- [Task]
Your job is to write out each record exactly, leaving none out.

____________________

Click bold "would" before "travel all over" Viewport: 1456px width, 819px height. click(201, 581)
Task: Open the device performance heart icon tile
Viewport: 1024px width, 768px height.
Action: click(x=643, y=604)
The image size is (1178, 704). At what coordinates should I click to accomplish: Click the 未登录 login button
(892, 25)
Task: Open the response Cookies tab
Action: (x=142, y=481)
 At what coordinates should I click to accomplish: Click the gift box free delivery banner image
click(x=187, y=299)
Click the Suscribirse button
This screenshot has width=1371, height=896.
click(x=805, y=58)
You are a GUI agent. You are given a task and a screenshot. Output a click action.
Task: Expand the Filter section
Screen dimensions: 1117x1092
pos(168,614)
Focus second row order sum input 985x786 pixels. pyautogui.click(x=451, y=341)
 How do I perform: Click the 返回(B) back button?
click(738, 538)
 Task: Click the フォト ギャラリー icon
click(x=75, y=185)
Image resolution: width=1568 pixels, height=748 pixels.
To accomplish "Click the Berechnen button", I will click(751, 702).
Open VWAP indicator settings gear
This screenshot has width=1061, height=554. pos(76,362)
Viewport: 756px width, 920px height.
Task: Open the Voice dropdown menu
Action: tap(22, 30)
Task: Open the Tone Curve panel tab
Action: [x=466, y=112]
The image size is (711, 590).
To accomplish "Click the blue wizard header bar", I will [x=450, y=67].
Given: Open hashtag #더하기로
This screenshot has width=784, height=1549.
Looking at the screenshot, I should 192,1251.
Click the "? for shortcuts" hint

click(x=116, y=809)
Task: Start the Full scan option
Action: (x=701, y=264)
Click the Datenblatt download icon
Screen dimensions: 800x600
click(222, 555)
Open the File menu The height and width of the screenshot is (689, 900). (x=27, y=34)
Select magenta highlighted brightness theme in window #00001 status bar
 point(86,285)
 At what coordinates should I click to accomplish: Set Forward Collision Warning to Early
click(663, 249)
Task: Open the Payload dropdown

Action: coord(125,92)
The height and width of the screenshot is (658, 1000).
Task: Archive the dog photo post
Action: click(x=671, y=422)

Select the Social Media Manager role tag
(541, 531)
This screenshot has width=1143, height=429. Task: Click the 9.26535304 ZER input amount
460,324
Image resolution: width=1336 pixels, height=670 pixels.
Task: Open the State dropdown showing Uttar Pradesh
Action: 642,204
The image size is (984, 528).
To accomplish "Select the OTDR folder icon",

____________________

- [Expected output]
Click bold "would" before "travel all over" Viewport: 1456px width, 819px height. click(201, 581)
Task: Open the device performance heart icon tile
Viewport: 1024px width, 768px height.
Action: click(x=643, y=604)
The image size is (1178, 704). At what coordinates should I click to accomplish: Click the 未登录 login button
(892, 25)
Task: Open the response Cookies tab
Action: (x=142, y=481)
 At what coordinates should I click to accomplish: Click the gift box free delivery banner image
click(x=187, y=299)
Click the Suscribirse button
This screenshot has width=1371, height=896.
click(x=805, y=58)
You are a GUI agent. You are given a task and a screenshot. Output a click action.
Task: Expand the Filter section
Screen dimensions: 1117x1092
pos(168,614)
Focus second row order sum input 985x786 pixels. pyautogui.click(x=451, y=341)
 How do I perform: Click the 返回(B) back button?
click(738, 538)
 Task: Click the フォト ギャラリー icon
click(x=75, y=185)
Image resolution: width=1568 pixels, height=748 pixels.
To accomplish "Click the Berechnen button", I will click(751, 702).
Open VWAP indicator settings gear
This screenshot has width=1061, height=554. pos(76,362)
Viewport: 756px width, 920px height.
Task: Open the Voice dropdown menu
Action: tap(22, 30)
Task: Open the Tone Curve panel tab
Action: [x=466, y=112]
The image size is (711, 590).
To accomplish "Click the blue wizard header bar", I will [x=450, y=67].
Given: Open hashtag #더하기로
This screenshot has width=784, height=1549.
Looking at the screenshot, I should 192,1251.
Click the "? for shortcuts" hint

click(x=116, y=809)
Task: Start the Full scan option
Action: (x=701, y=264)
Click the Datenblatt download icon
Screen dimensions: 800x600
click(222, 555)
Open the File menu The height and width of the screenshot is (689, 900). (x=27, y=34)
Select magenta highlighted brightness theme in window #00001 status bar
 point(86,285)
 At what coordinates should I click to accomplish: Set Forward Collision Warning to Early
click(663, 249)
Task: Open the Payload dropdown

Action: coord(125,92)
The height and width of the screenshot is (658, 1000).
Task: Archive the dog photo post
Action: click(x=671, y=422)

Select the Social Media Manager role tag
(541, 531)
This screenshot has width=1143, height=429. Task: Click the 9.26535304 ZER input amount
460,324
Image resolution: width=1336 pixels, height=670 pixels.
Task: Open the State dropdown showing Uttar Pradesh
Action: 642,204
The image size is (984, 528).
To accomplish "Select the OTDR folder icon",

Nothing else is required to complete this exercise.